Septal nuclei critically mediate the development of behavioral sensitization to a single morphine injection in rats.

Abstract Behavioral sensitization to a single morphine injection is a unique model to study the neuroanatomical substrates of long-lasting behavioral plasticity associated with opioid reward and abuse. Earlier observations have demonstrated that septal nuclei are critically involved in the processes of reward, learning and memory. In the present study, we investigated the effects of septal nuclei lesions on behavioral sensitization to a single morphine injection, morphine induced conditioned place preference and antinociception in rats. Behavioral sensitization was established by a single injection of 3–30 mg/kg morphine in rats. Bilateral electrical lesions of septal nuclei were carried out 7 days before morphine pretreatment. Acute morphine injection induced hyperactivity in the non-surgery control, sham surgery and septal nuclei-lesioned rats. Seven days later, the challenge injection with 3 mg/kg morphine induced significant behavioral sensitization in rats with no surgery and sham surgery, but failed to induce behavioral sensitization in septal nuclei-lesioned rats.
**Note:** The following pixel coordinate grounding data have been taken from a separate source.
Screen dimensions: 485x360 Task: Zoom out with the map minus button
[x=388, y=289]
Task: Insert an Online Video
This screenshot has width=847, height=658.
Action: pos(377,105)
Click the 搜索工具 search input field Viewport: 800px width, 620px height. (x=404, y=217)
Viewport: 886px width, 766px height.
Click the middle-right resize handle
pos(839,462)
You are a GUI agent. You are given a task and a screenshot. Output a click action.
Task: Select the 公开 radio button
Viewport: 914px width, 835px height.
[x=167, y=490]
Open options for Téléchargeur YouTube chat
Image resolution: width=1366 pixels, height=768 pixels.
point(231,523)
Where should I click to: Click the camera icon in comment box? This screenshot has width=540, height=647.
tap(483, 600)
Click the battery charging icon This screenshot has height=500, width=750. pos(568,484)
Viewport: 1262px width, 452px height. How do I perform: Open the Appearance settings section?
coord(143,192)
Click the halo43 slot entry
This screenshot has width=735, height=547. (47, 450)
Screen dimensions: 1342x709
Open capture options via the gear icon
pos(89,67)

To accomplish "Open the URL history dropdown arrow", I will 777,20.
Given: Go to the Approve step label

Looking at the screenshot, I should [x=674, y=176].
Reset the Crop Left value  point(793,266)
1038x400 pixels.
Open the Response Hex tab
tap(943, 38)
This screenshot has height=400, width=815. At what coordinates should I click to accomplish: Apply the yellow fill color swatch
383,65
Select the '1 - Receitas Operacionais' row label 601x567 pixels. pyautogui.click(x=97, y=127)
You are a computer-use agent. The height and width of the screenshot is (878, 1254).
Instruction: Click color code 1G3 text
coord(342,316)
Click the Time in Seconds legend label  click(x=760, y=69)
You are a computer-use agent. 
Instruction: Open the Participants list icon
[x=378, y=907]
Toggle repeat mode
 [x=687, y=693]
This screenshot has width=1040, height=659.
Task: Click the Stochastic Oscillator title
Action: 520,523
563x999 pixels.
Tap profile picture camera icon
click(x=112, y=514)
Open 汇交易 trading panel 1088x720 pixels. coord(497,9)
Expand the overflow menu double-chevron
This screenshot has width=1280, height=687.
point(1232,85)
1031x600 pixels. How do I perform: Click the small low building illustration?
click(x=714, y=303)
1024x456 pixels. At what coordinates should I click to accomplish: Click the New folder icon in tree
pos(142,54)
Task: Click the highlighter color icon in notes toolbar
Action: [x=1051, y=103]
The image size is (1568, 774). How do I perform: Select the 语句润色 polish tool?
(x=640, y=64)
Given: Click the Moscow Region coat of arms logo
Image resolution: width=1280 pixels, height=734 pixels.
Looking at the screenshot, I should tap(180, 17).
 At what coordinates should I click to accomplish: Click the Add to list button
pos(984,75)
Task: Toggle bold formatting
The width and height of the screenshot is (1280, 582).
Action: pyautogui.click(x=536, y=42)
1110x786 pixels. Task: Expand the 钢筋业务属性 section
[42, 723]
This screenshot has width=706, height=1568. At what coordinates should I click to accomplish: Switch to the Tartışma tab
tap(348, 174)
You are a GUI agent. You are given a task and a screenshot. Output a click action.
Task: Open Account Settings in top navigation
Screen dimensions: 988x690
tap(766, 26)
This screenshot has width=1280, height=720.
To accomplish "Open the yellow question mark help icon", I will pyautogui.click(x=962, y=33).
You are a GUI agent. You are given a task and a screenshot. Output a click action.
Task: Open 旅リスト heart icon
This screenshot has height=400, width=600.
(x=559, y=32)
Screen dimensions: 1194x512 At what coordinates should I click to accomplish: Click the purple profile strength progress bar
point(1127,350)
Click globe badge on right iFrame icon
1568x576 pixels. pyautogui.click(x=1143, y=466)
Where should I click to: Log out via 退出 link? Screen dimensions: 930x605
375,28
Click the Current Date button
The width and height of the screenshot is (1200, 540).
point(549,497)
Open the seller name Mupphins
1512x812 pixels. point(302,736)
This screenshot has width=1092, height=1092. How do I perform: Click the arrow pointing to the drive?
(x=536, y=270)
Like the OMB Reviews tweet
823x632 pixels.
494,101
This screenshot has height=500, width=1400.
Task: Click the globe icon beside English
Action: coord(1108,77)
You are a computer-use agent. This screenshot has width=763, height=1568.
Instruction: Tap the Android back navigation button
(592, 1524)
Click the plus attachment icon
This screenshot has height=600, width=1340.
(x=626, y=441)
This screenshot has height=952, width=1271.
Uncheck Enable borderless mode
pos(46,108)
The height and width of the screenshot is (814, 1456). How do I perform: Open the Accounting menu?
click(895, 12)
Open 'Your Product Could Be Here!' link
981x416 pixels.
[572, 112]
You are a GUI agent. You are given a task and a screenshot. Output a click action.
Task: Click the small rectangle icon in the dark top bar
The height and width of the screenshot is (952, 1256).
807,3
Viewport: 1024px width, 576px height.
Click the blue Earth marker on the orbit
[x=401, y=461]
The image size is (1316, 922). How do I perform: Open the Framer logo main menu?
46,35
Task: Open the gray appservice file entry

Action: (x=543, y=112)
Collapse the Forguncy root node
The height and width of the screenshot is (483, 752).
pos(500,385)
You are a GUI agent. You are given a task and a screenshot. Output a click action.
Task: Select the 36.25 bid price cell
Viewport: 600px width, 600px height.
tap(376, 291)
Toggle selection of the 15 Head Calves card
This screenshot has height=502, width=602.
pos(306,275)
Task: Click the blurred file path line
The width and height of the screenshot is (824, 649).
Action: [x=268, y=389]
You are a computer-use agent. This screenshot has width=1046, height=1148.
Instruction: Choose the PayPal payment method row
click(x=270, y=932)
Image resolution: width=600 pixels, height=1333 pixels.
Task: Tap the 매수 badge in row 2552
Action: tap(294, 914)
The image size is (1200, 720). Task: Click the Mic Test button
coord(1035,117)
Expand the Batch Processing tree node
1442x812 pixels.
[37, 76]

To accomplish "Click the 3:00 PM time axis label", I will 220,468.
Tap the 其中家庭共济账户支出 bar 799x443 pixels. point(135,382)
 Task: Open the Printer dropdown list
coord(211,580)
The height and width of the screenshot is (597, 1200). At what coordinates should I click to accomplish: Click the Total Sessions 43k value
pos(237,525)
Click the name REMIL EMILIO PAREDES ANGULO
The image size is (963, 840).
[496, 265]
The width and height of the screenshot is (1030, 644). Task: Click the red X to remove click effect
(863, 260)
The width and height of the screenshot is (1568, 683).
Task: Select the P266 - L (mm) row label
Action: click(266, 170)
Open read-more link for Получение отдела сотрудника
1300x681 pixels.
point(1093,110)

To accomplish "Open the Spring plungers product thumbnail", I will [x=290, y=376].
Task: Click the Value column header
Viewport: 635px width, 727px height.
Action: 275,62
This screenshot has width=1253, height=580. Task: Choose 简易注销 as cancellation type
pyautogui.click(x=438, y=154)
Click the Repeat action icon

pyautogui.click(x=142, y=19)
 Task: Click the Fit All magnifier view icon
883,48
When the septal nuclei ablation was carried out after acute morphine pretreatment, the expression of behavioral sensitization was unaffected and not different among rats. In addition, septal nuclei lesions did not impact the rewarding and antinociceptive effects of 10 mg/kg morphine when the rats were tested in a conditioned place preference test and tail-flick test, respectively. Collectively, these results suggest that septal nuclei may be selectively involved in the initiation of behavioral sensitization to morphine, which is separable from the effects of morphine for exerting its rewarding and antinociceptive effects.